Records from a dataset:
== Segment start ==

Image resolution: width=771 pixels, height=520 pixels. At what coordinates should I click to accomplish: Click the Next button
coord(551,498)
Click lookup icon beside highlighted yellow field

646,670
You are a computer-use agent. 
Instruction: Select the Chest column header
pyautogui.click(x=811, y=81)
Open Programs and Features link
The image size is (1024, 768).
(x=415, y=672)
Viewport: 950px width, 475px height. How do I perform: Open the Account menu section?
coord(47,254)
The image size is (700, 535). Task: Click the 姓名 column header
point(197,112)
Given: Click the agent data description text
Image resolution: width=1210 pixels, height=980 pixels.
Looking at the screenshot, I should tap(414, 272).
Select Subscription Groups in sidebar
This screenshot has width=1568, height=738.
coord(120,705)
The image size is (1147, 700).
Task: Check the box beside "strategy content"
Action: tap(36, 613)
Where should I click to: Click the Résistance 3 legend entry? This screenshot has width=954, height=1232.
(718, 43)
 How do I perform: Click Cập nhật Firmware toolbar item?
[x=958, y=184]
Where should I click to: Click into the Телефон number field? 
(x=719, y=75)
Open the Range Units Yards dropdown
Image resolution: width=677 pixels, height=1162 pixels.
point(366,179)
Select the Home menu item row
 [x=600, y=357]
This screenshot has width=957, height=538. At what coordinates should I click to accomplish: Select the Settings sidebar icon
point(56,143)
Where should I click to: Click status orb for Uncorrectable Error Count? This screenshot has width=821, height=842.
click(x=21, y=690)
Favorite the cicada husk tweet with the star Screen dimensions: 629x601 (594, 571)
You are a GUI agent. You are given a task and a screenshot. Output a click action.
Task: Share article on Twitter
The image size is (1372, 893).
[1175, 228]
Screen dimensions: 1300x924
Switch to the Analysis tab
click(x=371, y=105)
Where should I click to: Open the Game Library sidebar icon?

== Segment end ==

WHAT IS REQUIRED:
Scan the records above for the word "agent". Copy each line that has it.

EXERCISE RESPONSE:
You are a computer-use agent. 
Given: Click the agent data description text
You are a GUI agent. You are given a task and a screenshot. Output a click action.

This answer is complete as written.